Could there be conditions where the line

while (consumerIterator.hasNext() && consume) {

never goes false?

@mariamhakobyan
Copy link
Owner

Hi @rberger,

Regarding your first comment "I'm having the same problem. What's strange is it worked for a little while, then I deleted the river and re-created it and can't get it to work". I just tested the same behaviour on my local machine, when I delete the river, and create it again, without restarting the elasticsearch server, I could see the new messages being inserted from kafka into elasticsearch (I was using plain string messages).

Actually I am using the following command to retrieve all the data inserted into ES:

GET /kafka-index/_search?pretty=1

Could you maybe try the above mentioned command, and see if that shows any result for you?

Regards,
Mariam

@rberger
Copy link

rberger commented Nov 29, 2014

I'm pretty sure that for some reason, maybe due to the way the data from my kafka topic is coming in, the elasticsearch bulk add is never getting called. I see the logging from the line
logMessage(messageAndMetadata); in the KafkaWorker but no other logging output that indicates it ever does ever call elasticsearchProducer.addMessagesToBulkProcessor(consumedMessages)

I am wondering if I have a stream of data coming from kafka that always makes consumerIterator.hasNext == true.

*STORED DATA*
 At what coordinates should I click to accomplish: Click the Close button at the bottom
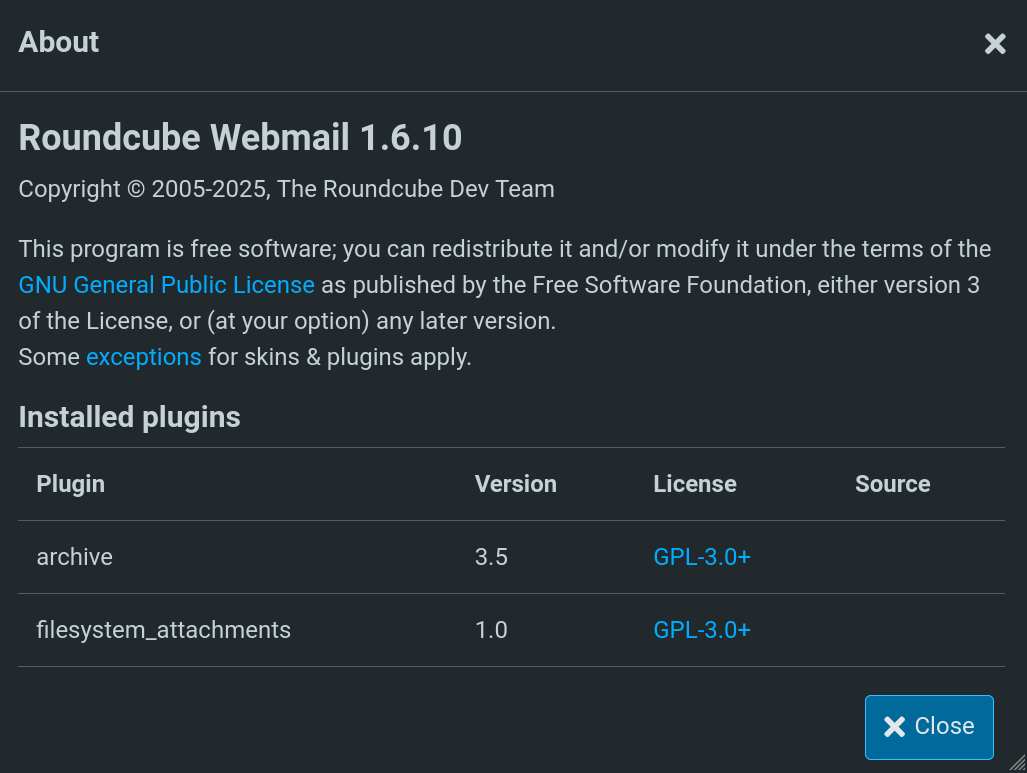929,727
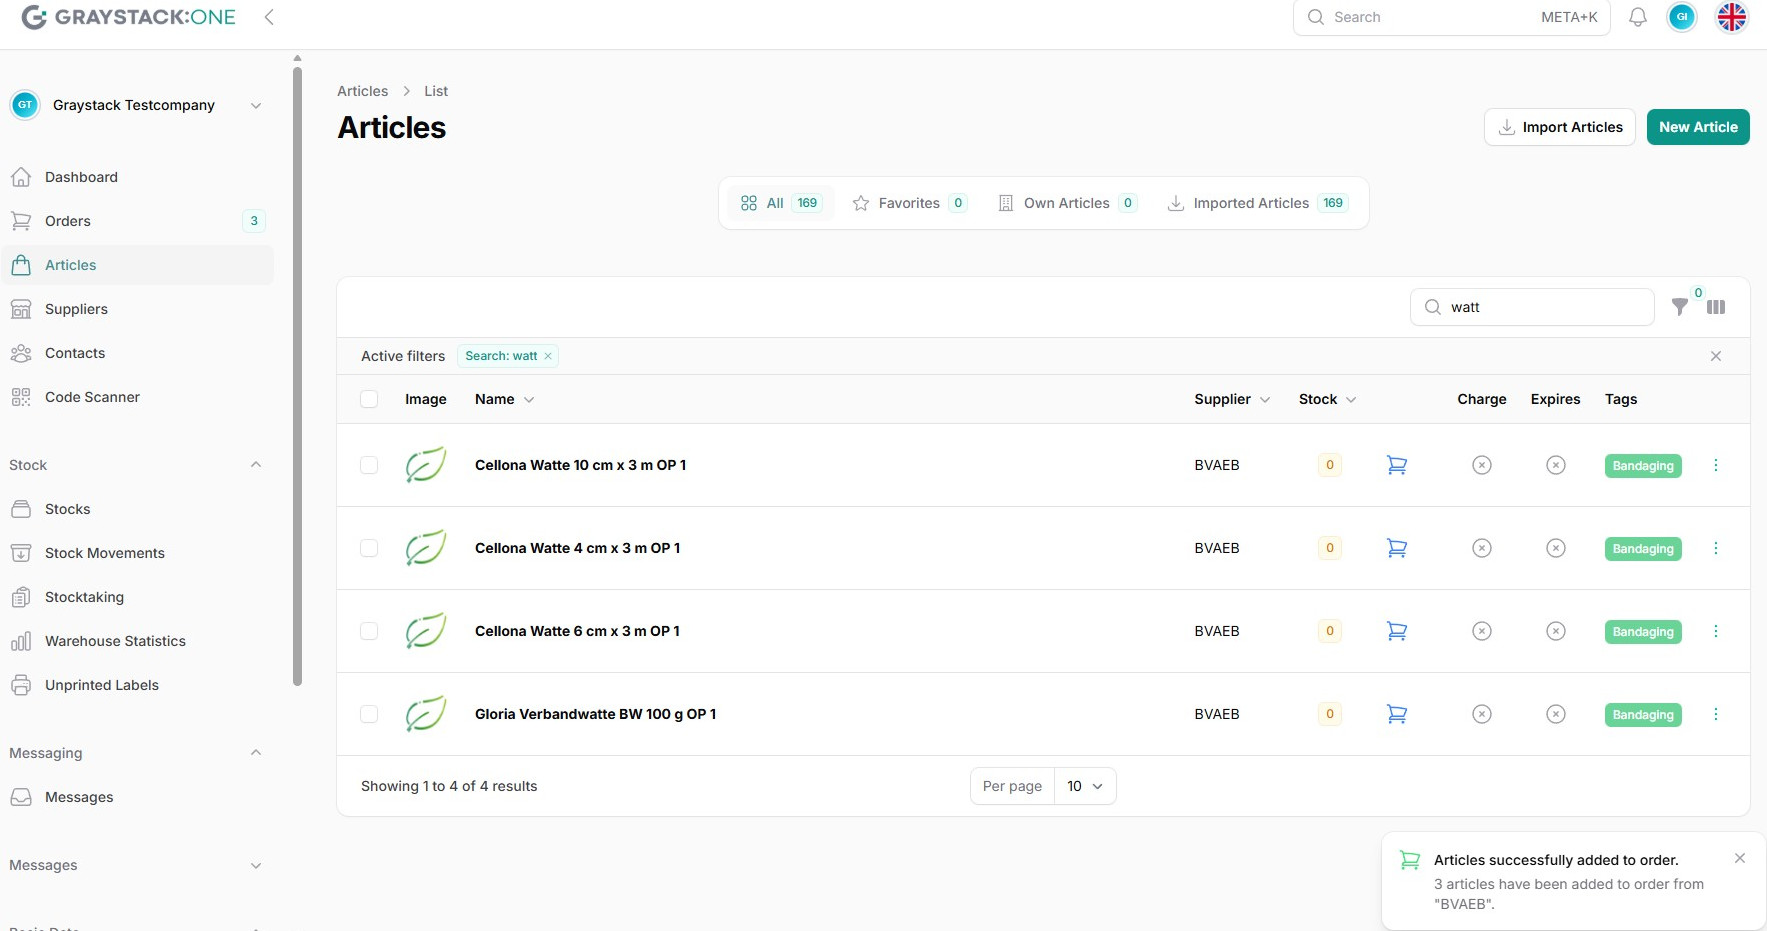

*YOUR TASKS*
1. From the Kafka river thread, output the passage starting with "Actually I am" and going on through "result for you?".
2. In the Kafka river thread, what kind of messages was Mariam using when she tested deleting and re-creating the river?
3. Resume the Kafka river thread from where it stops.

*RESULTS*
1.
Actually I am using the following command to retrieve all the data inserted into ES:

GET /kafka-index/_search?pretty=1

Could you maybe try the above mentioned command, and see if that shows any result for you?

2. Plain string messages.

3.
My Java fu is weak and I'm just learning Elasticsearch and Kafka, but I will try to do some experiments. I will also try another kafka topic where I update the topic manually so I can see if its related to how much continuous data is in the kafka topic.

Any help is appreciated. If you have the interest, please drop me an email at rberger@mistsys.com and I could give you access to our kafka consumer to see if its a usage pattern problem or if I'm just doing something wrong. In any case appreciate you creating this tool and your help!

If I do the same command as GET /kafka-index/_search?pretty=1 but with my index:

GET /ep-client-stats-staging-index/_search?pretty=1

I get:

{
   "error": "IndexMissingException[[ep-client-stats-staging-index] missing]",
   "status": 404
}

@mariamhakobyan
Copy link
Owner

Hi @rberger,

After examining your use case again (when you have an infinite flow of data, without stopping), I am actually thinking that should be a bug in my code, inside the while loop. Because you have always data to read, consumerIterator.hasNext() keeps reading all the time, and never gets out of the loop, so it can add the messages to the ES bulkprocessor. It will only go out of the loop, when there is no data to read, and consumer times out.

I will fix this issue tomorrow, and will update you to test it again.
In the meanwhile, just to make sure that the plugin works for you, you can try the same thing locally.

Locally perform the following steps:
0. install Kafka

  1. run the Zookeeper server,
  2. run the Kafka server,
  3. create a topic
  4. create a console producer
  5. type some messages to be produced (manually in the console)
  6. install ElasticSearch
  7. install the river plugin
  8. run the elasticsearch server
  9. create a river (e.g. bulk_size = 5)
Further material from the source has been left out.